Он поднялся до конца тропинки: «Завтра!..» — подумал он. Но попятился, увидев вдруг, в двух шагах от себя, вышедшую из тени скрюченную фигуру Массюба… С некоторого времени Массюб возобновил свои маленькие вылазки через Обрыв Арменаз; он как будто оправился от усталости первых дней, пробудивших в Симоне такое участие; снова превратился в бродягу, во «врага»… Можно было сколько угодно возвращаться последним, первым, с опозданием или с опережением, дальней дорогой, морозной ночью, считая, что ты один и никому не виден: от дерева, или двери, или стены отделялась фигура: это был Массюб, несчастная покинутая тень, вечно занятая разнюхиванием счастья или несчастья окружающих! В комнате Массюба свет снова зажигался и гас в последнюю очередь. Можно было подумать, что у него была одна миссия: он собирал последние звуки дня и первую тишину ночи. Последний вздох радости или муки, испущенный в какой-нибудь комнате в Обрыве Арменаз или на какой-нибудь тропинке находил в нем слушателя и свидетеля. Видели, как он припозднялся, ловя последнее событие, последнего прохожего, чтобы его разглядеть, может быть, заговорить с ним; и все, что тогда происходило, вызывало кривую усмешку его губастого рта…
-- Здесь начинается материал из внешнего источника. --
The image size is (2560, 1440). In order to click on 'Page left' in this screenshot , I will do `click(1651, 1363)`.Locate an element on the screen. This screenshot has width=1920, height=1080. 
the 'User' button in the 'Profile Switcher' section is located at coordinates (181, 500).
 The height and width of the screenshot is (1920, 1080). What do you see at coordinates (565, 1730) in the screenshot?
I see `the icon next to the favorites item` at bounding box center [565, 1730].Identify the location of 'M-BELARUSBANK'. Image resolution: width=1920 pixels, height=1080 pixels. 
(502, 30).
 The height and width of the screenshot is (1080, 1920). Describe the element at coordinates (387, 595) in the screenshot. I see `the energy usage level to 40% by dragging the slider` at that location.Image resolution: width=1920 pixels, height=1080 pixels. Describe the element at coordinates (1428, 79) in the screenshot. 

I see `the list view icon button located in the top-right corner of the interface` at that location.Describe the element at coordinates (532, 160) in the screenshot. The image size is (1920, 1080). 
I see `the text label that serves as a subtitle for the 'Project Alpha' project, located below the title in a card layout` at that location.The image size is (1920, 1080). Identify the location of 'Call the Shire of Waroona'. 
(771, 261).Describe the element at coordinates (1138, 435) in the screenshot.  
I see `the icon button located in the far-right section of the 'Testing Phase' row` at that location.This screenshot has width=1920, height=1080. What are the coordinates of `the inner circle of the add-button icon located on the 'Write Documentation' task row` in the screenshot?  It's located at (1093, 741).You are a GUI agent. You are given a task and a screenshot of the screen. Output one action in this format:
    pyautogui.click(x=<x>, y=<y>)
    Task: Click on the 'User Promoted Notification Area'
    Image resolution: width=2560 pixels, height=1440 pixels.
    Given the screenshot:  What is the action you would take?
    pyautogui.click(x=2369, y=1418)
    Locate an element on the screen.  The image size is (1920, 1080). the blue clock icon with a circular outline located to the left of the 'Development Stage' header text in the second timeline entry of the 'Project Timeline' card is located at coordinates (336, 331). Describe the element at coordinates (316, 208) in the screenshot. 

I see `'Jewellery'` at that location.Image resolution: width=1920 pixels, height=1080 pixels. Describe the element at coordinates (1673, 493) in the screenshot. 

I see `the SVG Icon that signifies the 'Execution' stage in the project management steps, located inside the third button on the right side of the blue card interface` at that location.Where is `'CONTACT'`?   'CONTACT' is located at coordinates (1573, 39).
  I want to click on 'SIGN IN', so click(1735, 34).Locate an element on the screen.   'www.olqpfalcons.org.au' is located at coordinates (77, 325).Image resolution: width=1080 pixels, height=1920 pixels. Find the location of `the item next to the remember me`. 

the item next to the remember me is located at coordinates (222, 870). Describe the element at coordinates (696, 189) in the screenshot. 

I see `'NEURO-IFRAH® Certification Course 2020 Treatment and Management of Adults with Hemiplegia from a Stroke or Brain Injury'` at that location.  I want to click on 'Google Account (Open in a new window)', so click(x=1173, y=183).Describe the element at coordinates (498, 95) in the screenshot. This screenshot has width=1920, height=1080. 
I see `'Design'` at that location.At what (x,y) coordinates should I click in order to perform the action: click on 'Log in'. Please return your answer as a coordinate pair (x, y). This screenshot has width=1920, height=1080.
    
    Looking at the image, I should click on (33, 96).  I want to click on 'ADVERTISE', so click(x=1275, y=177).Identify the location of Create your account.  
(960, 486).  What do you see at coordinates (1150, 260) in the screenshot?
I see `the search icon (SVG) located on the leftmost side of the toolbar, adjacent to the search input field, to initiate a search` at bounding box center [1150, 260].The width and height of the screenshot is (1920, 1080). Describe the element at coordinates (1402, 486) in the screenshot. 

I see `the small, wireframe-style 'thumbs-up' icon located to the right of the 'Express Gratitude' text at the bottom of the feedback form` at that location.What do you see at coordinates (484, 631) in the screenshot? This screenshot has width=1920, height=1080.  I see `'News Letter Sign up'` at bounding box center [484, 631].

Массюб шел по пятам Симона и последовал за ним на лестницу «Монкабю», нарочито заявляя о том, что доволен днем, о котором принялся сообщать подробности. Симон должен был сделать усилие, чтобы вырваться из заколдованной паутины, понемногу сплетенной вокруг него голосом, взглядами, жестами, молчанием Ариадны, чьи нити не порвала разлука. Но когда, ответив на изворотливые откровения Массюба неразборчивым «спокойной ночи!», он подошел к двери своей комнаты, его настигла последняя коварная фраза, выпущенная в спину, в упор:
— Ну а как ваши делишки, в порядке?..
Симон вошел к себе, не отвечая, но слово повисло на нем, как одна из бумажных стрел, которые школьники бросают в спину отвернувшимся товарищам. Он не понимал. Он думал о глубоких минутах, насыщенных счастьем, чудесной муке, которые только что узнал… Но вдруг он вздрогнул. Милая и опасная фигура Минни выросла перед ним, освободившись от пут сна, которыми, как он думал, он ее усыпил и обезоружил. Минни! Была же Минни!.. Черт побери! В нее была нацелена отравленная стрела. Он вновь увидел, как она стоит, опершись на снятые лыжи, улыбаясь ему… Он еще слышал ее голос: «Вы же не заставите меня целоваться с этим парнем…» Это ли она ему сказала? Ужасно: Минни существовала. Между ними что-то было. Об этом знали!.. Симон снова почувствовал, как навалилась на него тоска, возникающая при мысли о наших проступках. Напрасно он гнал эту женщину, испытывая угрызения совести от того только, что слушал ее. Он слушал Минни, он слушал ее еще в глубине себя, непроизвольно, и всего лишь думая о ней, испытывал чувство, будто оскорбляет кого-то, и ощущал, как свет в нем гаснет…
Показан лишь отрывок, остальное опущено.